Großzügig waren auch die Räume im oberen Geschoss, wobei das Pfarrhaus wahrscheinlich in der ersten Hälfte des 20. Jahrhunderts um die zwei Stockwerke über dem damaligen Scheunenteil aufgestockt wurde. Neben mehreren kleinen Räumen, u.a. das Schlafgemach und ein Arbeitszimmer des Pfarrers verfügte es über einen großen Konferenzraum, den man mittels Schiebetüren teilen konnte.

Nachdem das Pfarrhaus den Krieg weitgehend unbeschadet überstanden hatte, begann ab 1960 der Dornröschenschlaf des Pfarrhauses. Zwar wurden bei einer Renovierung noch einmal neue Thermofenster eingebaut, doch andere Maßnahmen, wie der Einbau einer Heizung, die Erneuerung des an einigen Stellen morschen Daches und andere wichtige substanzerhaltende Maßnahmen blieben auf der Strecke. Folgerichtig befand sich das Pfarrhaus zu Beginn des neuen Jahrtausends in einem bemitleidenswerten Zustand: Beim Auszug des letzten Pfarrers im Jahre 2004 waren Zweifel angebracht, ob das einst stolze Haus je wieder die Rolle eines ortsbildprägenden Ensembles mit der Kirche einnehmen würde.

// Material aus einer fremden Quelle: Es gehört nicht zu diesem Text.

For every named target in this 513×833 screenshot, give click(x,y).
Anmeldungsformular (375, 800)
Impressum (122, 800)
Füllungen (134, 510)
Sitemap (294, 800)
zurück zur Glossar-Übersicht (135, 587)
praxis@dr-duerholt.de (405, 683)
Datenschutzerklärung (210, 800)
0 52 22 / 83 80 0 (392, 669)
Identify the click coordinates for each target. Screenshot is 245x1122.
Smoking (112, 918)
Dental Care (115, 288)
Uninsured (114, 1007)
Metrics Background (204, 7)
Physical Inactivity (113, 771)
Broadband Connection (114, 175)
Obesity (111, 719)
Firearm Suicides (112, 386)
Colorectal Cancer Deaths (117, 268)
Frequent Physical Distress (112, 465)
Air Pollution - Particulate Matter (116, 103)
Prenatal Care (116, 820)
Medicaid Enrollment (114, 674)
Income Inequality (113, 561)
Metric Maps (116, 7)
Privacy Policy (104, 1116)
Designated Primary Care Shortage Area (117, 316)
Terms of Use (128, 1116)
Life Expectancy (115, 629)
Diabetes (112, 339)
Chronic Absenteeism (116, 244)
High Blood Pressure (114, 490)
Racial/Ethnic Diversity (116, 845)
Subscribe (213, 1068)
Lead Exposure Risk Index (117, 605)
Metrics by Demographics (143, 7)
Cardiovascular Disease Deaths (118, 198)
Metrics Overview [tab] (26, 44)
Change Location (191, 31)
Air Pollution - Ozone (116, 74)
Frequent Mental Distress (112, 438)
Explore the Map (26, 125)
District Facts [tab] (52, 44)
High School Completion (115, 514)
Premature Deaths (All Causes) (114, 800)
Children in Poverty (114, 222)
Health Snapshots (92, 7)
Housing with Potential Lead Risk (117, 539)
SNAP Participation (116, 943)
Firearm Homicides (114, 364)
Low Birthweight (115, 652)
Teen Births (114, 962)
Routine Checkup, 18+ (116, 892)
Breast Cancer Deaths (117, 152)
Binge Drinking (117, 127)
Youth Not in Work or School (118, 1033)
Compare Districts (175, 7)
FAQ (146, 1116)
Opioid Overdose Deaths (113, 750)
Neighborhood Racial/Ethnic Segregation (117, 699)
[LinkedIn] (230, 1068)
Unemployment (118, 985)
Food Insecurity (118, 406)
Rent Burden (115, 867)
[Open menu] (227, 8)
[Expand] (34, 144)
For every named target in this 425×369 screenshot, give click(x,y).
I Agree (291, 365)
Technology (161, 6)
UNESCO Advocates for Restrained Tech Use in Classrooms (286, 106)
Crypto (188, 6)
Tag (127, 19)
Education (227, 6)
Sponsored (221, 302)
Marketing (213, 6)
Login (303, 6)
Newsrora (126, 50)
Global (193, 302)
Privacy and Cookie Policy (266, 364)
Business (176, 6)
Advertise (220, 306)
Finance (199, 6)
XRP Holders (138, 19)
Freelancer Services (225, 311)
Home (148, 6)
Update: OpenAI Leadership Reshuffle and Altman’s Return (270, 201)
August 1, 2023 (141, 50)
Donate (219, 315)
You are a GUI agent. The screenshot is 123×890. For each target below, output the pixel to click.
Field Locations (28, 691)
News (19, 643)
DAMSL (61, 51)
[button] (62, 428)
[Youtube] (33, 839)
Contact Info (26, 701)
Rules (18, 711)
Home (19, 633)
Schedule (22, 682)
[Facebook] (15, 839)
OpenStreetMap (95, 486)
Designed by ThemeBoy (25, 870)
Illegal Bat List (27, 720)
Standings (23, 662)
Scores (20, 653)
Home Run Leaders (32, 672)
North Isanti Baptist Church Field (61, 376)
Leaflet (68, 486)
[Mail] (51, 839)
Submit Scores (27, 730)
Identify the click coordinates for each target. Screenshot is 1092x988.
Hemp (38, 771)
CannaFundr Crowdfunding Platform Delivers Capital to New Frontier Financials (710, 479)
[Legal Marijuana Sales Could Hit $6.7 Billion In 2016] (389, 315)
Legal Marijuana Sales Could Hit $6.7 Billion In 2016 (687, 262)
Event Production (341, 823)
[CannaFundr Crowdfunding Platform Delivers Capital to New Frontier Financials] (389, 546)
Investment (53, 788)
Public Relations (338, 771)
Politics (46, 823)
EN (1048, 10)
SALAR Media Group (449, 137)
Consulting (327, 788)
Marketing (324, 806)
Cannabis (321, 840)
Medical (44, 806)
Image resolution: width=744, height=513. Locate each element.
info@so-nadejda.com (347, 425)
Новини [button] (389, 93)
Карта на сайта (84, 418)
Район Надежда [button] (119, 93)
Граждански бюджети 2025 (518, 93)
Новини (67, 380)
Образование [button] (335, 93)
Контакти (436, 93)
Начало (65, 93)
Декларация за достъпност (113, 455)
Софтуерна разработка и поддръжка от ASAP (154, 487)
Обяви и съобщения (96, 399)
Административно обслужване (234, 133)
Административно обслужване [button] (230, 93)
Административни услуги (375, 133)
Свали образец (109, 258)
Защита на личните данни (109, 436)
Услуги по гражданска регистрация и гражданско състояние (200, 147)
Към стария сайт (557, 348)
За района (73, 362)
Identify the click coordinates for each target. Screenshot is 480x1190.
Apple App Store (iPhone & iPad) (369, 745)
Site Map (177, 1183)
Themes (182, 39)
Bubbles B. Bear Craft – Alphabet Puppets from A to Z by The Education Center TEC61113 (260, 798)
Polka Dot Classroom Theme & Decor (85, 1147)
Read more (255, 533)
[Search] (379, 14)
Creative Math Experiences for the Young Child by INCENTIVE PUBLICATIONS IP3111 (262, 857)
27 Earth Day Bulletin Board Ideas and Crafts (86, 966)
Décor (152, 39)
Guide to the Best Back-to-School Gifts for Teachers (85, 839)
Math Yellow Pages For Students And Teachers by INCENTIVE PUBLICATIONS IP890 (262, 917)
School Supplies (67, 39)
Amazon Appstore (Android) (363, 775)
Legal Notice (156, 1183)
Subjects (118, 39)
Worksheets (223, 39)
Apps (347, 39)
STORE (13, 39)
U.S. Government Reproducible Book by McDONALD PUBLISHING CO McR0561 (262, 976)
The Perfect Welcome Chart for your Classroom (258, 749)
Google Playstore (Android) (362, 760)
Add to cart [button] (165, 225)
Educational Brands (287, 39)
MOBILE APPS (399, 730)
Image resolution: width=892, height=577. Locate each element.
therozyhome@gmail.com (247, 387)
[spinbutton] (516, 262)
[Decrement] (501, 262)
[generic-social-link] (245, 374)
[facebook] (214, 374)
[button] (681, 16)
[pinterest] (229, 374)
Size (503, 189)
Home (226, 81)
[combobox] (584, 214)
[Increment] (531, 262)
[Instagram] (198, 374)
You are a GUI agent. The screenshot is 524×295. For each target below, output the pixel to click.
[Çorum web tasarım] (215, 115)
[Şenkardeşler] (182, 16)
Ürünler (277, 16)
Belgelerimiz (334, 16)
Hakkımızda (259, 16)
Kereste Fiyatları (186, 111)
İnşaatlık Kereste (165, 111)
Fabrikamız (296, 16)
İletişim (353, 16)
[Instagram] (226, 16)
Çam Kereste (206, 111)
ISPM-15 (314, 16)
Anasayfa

Durch die Einbeziehung der Pfarrei Auw in die Pfarreingemeinschaft Sülm-Idenheim wurde seitens der Pfarrei klar, dass das Haus in Zukunft nicht mehr als Residenz des Pfarrers genutztwürde. Nicht nur, dass in Sülm ein renoviertes Pfarrhaus zur Verfügung stand. In Auw zeigten Gutachter des Bistums Investitionsbedarf von mehreren hunderttausend Euro auf, welche für die Pfarrei untragbar waren. Deshalb entschloss man sich, das Pfarrhaus zum Verkauf auszuschreiben.

Erfolgreich war eine Baugemeinschaft ortsnaher Bürger, die das Pfarrhaus kauften, um es zu einem Ort zu machen, an dem Menschen ein und ausgehen, sich wohlfühlen und gerne verweilen. Ein Ort, in dem sich das Alte mit dem Modernen verbindet. Ein Ort, der anknüpfend an seine Geschichte wieder das wird, was er einmal war und heute wieder ist: Ein wunderbares Haus in einer wunderbaren Umgebung.